CHP’nin yeni sürecinde partinin tek ”Sahibi” Genel Başkan Yardımcısı Oğuz KaanSalıcı gibi görünüyor. Parti Meclisi’ni çıkardığı kavgalarla 4 kez öteleyen listede bıraksaydınız.Salıcı istediğini fazlasıyla almış görünüyor. İzmir listesinin yüzde 50’sini İzmir dışından getiren Salıcı, yüzde 30’unu da istenmeyen isimlerle doldurdu. CHP’nin İzmirli adaylarının etnik köken nedeniyle listelere girdiği izlenimi ise tek kelimeyle facia. Listede Büyükşehir Belediye Başkanı Tunç Soyer’in desteklediği Rıfat Nalbantoğlu ile Eski İl Başkanı Deniz Yücel listeye en masumane olarak girenler.

Keşke Tacettin Bayır’ı, Kamil Okyay Sındır’ı  listede bıraksaydınız. Gittikleri yerde hiç olmazsa partili kimlikleri dışında hiçbir önceliği olmayan bu isimler yine de CHP için kazanç olurdu. Gazeteci meslektaşımız Atille Sertel’i listeye almayactınız madem Türkiye’nin yüz akı gazetecilerden meslektaşımız Misket Dikmen’i o listeye alsaydınız. Hacer Foggo’yu dışarıdan getirip İzmir’i işgal ettirmeseydiniz.  İki bölgede de liste başı yaptığınız kişiler tartışılmayan partililer olsaydı.

Oğuz Kağan Salıcı CHP’nin patronu değil artık sahibi gibi görünüyor. Gezmişte CHP’yi baraj altında bırakan Önder Sav misali. Neymiş Önder Sav tüm Türkiye’de partililerin isimlerini bilirmiş. Bununla övüneceğinize CHP’nin niye bugüne kadar iktidar yapamadıklarının hesabını yapmalısınız. O Önder Sav ki, Deniz Baykal’ın aleni yanlışlıklarını önleyemeyen sözüm ona kudretli adam oldu.

Nerede STK’lar

CHP’nin listesi bugüne der dışarıdan ithal aday getirilmesi olayının kat kat üzerinde bir durumda. İzmir’de bu isimlerin yerine elbet partililer çalışmak zorunda.

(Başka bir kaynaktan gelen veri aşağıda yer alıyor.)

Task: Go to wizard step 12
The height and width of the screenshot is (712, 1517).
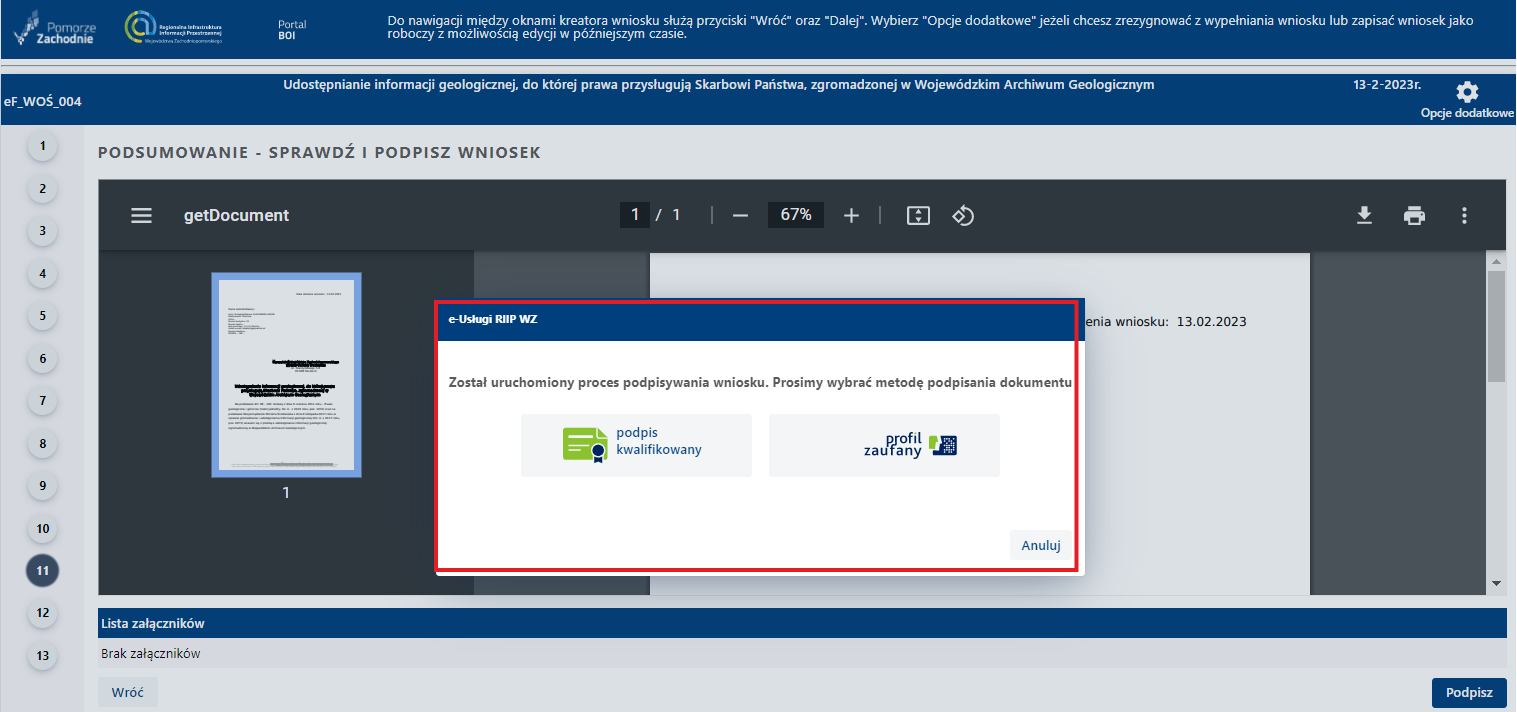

Ben şunu de iddia ediyorum ki; bu yanlışlıklar yerel seçimde CHP’ye “Bonus” olarak dönecek. Ortadan kalkmış bir AKP sonrası CHP’nin yerel siyasetteki durumu da hayli farklı olacak. Şimdi İzmirli seçmen Bir oyum Kılıçdaroğlu’na bir oyum TİP’e diye ortalarda dolaşmazdı.

Bu sözlerime burun kıvıranlara şunu söyleyeyim: “Biraz zaman var ama sabredin görelim.”